Patients may be at greater risk of death from overdose or suicide after stopping opioid treatment, with a higher risk among those treated with opioids for a longer duration, a study found.

Researchers examined associations among stopping treatment with opioids, length of treatment (≤30 d, 31 to 90 d, 91 to 400 d, and >400 d), and death from overdose or suicide in nearly 1.4 million patients in the Veterans Health Administration (VHA). Study participants had an outpatient prescription for an opioid analgesic from Oct. 1, 2012, to Sept. 30, 2014. Stopping treatment with opioids was measured as the time when a patient was estimated to have no prescription for opioids up to the end of fiscal year 2014 or the patient's death. Results were published March 4 by The BMJ.

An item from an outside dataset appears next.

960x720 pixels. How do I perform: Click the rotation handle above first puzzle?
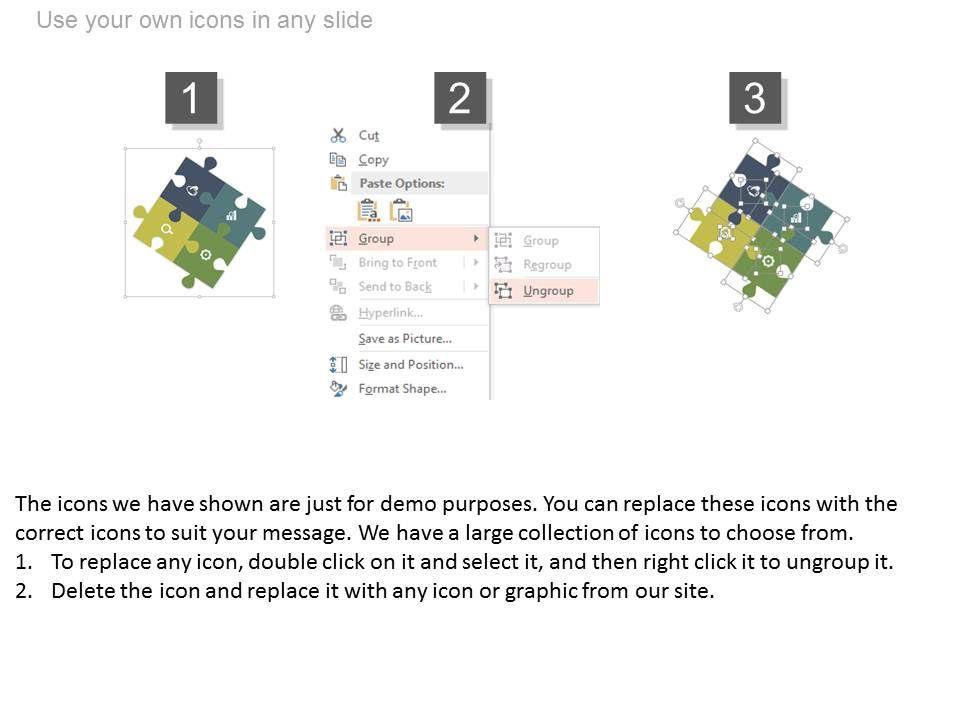tap(199, 143)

Overall, 2,887 patients died of overdose or suicide, and the incidence of stopping opioid treatment was 57.4% (n=799,668). By length of opioid treatment, the proportion of patients was 32.0% for treatment of 30 days or less, 8.7% for 31 to 90 days, 22.7% for 91 to 400 days, and 36.6% for more than 400 days. Patients had an increased risk of death from overdose or suicide after stopping treatment, and the risk increased the longer patients were treated with opioids. Hazard ratios for patients who stopped opioid treatment were 1.67 (≤30 d), 2.80 (31 to 90 d), 3.95 (91 to 400 d), and 6.77 (>400 d). Descriptive data suggested that starting treatment with opioids was also a risk period for death from overdose or suicide, with the incidence decreasing over about three to 12 months.

Among other limitations, the study had an observational design and was unable to account for the reasons or clinical intentions for stopping treatment with opioids, the study authors said.

In response to these findings, the VHA educated its clinicians and launched a medication use evaluation on opioid tapering to further assess opioid cessation, according to a linked opinion piece by the study authors. In addition, the health system updated its clinical decision support systems to help identify and safely manage patients with recent opioid cessation and later expanded its opioid safety initiative to consider patient risk factors from a holistic perspective.

“A key take-home message is that addressing the opioid crisis requires us to move beyond solely focusing on opioids,” they wrote. “Factors associated with increased risk when patients are prescribed opioids are also associated with risk when opioids are no longer part of the patient's treatment plan (e.g. mental health disorders, medical complexity, other medications).”